_記述課題 1:_ 四谷の於岩稲荷と消防博物館を訪ねた街道歩きの文章を、一字も変えずに全文書き出してください。

街道書では「於岩稲荷は、東海道四谷怪談で御馴染みのお岩さんでは無く
実在の武家(田宮家)の娘於岩のこと。
家計の苦しい家を支える為に商家に働きに出て、田宮家を再興させたという。
その於岩が熱心に信仰していた社が評判になり、何時の頃か於岩稲荷と呼ばれるよう

になったという。

おどろおどろした怪談話のお岩さんは、江戸時代の作者鶴屋南北が、この知名度

高い於岩の名前を借用した、と言われるそうです。

お岩稲荷をパスし、新宿通り(甲州街道)へ戻るとそこは四谷三丁目交差点。

何気なく交差点向こうのビルを見ると、

消防博物館開館30周年」の垂れ幕。

交差点を渡って建物を覗くと、ここは四谷消防署で、館内地下階と3~5階に

消防博物館があるといい。しかも拝観無料。

1階受付で聞いたら江戸時代からの消防活動の変遷がみられるという。

カミさんも「おもしろそう」でたまた大寄り道。

むろん下から見て行くのではなく、一旦エレベータ利用して最上階10回展望室へ。

さっそく見下ろす甲州街道、新宿方面新宿御苑の壮が見え、甲州街道内藤新宿

すぐ近く。

四ツ谷見附方面

北東にはスカイツリーも見られました。

エレベーターで5階へ下り「消防の夜明け・江戸の火消し」
「組織的な消防は江戸時代の火消しに始まります」

江戸時代を再現したジオラマで、粋でいなせな町火消や大名火消の活躍などを

紹介しています。

町火消

大名火消

 

4階は消防の変遷

馬牽き蒸気ポンプ

手引き蒸気ポンプ

出動服変遷

はしご車

3階は現代の装備

などなど小一時間ほど、大人も子供も楽しく学べる消防博物館でした。

まだまだ地階には消防自動車の変遷展示があるようでしたが、街道はもう少し先が

有るので惜しみながらも時間切れ・・・

機会が有ったら是非のお勧めですね。

_与えられた情報:_
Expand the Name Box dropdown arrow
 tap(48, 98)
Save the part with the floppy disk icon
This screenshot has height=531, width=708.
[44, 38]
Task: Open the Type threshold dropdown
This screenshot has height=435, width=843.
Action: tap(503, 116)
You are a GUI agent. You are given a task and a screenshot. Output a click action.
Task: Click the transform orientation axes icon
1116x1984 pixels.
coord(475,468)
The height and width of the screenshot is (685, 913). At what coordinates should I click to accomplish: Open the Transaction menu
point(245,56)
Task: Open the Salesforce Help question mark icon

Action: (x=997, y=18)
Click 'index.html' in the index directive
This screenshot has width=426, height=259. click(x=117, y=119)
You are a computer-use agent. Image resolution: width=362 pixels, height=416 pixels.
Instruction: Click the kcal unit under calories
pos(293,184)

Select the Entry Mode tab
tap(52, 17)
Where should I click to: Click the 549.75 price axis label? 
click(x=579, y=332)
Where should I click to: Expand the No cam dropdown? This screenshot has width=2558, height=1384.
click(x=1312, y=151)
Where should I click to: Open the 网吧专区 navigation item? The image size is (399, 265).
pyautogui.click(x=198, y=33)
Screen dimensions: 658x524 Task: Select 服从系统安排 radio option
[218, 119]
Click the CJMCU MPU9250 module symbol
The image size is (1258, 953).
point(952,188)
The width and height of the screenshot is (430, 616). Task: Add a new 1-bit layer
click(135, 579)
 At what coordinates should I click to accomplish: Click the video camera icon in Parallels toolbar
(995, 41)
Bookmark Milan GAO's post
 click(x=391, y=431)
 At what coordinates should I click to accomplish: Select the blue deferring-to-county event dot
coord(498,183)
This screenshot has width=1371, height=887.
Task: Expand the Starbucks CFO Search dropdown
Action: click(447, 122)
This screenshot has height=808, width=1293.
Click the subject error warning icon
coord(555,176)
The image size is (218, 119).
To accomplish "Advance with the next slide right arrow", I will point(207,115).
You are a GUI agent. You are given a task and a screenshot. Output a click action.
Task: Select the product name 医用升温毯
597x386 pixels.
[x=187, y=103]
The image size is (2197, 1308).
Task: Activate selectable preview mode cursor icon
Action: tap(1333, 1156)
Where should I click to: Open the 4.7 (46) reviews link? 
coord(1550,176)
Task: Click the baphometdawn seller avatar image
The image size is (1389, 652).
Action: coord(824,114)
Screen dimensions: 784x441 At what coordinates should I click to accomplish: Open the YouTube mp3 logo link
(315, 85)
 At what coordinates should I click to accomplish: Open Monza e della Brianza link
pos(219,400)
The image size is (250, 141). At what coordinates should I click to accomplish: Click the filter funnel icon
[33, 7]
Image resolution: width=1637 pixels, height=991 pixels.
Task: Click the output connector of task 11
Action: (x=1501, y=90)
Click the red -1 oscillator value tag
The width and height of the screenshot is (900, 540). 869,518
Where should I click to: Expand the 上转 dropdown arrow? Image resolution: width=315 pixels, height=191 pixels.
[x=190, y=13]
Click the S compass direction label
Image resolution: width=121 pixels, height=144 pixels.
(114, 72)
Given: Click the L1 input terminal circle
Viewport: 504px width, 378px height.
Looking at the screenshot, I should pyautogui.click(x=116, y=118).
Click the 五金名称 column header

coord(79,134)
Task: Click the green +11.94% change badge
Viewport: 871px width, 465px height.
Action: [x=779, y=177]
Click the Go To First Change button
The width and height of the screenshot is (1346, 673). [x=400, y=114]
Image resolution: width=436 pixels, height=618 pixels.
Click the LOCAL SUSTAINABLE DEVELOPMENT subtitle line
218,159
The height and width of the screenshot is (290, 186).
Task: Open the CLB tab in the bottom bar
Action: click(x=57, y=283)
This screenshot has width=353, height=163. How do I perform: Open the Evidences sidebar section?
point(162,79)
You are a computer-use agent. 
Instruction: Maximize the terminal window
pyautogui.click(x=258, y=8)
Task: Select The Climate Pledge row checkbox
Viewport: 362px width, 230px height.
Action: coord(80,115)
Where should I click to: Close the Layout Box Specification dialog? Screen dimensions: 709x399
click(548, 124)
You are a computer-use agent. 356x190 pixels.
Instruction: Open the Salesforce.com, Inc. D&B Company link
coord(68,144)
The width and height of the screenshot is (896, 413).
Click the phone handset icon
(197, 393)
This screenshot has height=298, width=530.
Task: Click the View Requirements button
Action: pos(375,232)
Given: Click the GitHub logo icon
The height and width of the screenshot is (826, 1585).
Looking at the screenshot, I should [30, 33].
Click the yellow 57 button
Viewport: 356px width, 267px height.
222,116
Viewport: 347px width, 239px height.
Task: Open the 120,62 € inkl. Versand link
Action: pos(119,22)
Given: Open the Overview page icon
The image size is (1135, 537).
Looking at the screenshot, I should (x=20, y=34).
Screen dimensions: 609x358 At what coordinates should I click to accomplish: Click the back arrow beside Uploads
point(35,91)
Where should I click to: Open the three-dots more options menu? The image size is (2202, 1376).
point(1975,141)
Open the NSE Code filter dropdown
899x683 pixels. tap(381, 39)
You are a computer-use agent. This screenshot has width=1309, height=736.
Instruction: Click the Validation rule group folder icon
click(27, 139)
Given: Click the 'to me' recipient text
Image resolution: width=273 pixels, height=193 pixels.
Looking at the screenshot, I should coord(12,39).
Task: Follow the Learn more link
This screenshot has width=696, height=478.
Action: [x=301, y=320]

_記述課題 2:_ 記録の最初の行から始まり、"pyautogui.click(x=198, y=33)" を含む行で終わる範囲を、両端の行も含めてそのまま出力してください。この範囲の行だけを出し、ほかには何も加えないこと。

_解答 1:_
街道書では「於岩稲荷は、東海道四谷怪談で御馴染みのお岩さんでは無く
実在の武家(田宮家)の娘於岩のこと。
家計の苦しい家を支える為に商家に働きに出て、田宮家を再興させたという。
その於岩が熱心に信仰していた社が評判になり、何時の頃か於岩稲荷と呼ばれるよう

になったという。

おどろおどろした怪談話のお岩さんは、江戸時代の作者鶴屋南北が、この知名度

高い於岩の名前を借用した、と言われるそうです。

お岩稲荷をパスし、新宿通り(甲州街道)へ戻るとそこは四谷三丁目交差点。

何気なく交差点向こうのビルを見ると、

消防博物館開館30周年」の垂れ幕。

交差点を渡って建物を覗くと、ここは四谷消防署で、館内地下階と3~5階に

消防博物館があるといい。しかも拝観無料。

1階受付で聞いたら江戸時代からの消防活動の変遷がみられるという。

カミさんも「おもしろそう」でたまた大寄り道。

むろん下から見て行くのではなく、一旦エレベータ利用して最上階10回展望室へ。

さっそく見下ろす甲州街道、新宿方面新宿御苑の壮が見え、甲州街道内藤新宿

すぐ近く。

四ツ谷見附方面

北東にはスカイツリーも見られました。

エレベーターで5階へ下り「消防の夜明け・江戸の火消し」
「組織的な消防は江戸時代の火消しに始まります」

江戸時代を再現したジオラマで、粋でいなせな町火消や大名火消の活躍などを

紹介しています。

町火消

大名火消

 

4階は消防の変遷

馬牽き蒸気ポンプ

手引き蒸気ポンプ

出動服変遷

はしご車

3階は現代の装備

などなど小一時間ほど、大人も子供も楽しく学べる消防博物館でした。

まだまだ地階には消防自動車の変遷展示があるようでしたが、街道はもう少し先が

有るので惜しみながらも時間切れ・・・

機会が有ったら是非のお勧めですね。

_解答 2:_
Expand the Name Box dropdown arrow
 tap(48, 98)
Save the part with the floppy disk icon
This screenshot has height=531, width=708.
[44, 38]
Task: Open the Type threshold dropdown
This screenshot has height=435, width=843.
Action: tap(503, 116)
You are a GUI agent. You are given a task and a screenshot. Output a click action.
Task: Click the transform orientation axes icon
1116x1984 pixels.
coord(475,468)
The height and width of the screenshot is (685, 913). At what coordinates should I click to accomplish: Open the Transaction menu
point(245,56)
Task: Open the Salesforce Help question mark icon

Action: (x=997, y=18)
Click 'index.html' in the index directive
This screenshot has width=426, height=259. click(x=117, y=119)
You are a computer-use agent. Image resolution: width=362 pixels, height=416 pixels.
Instruction: Click the kcal unit under calories
pos(293,184)

Select the Entry Mode tab
tap(52, 17)
Where should I click to: Click the 549.75 price axis label? 
click(x=579, y=332)
Where should I click to: Expand the No cam dropdown? This screenshot has width=2558, height=1384.
click(x=1312, y=151)
Where should I click to: Open the 网吧专区 navigation item? The image size is (399, 265).
pyautogui.click(x=198, y=33)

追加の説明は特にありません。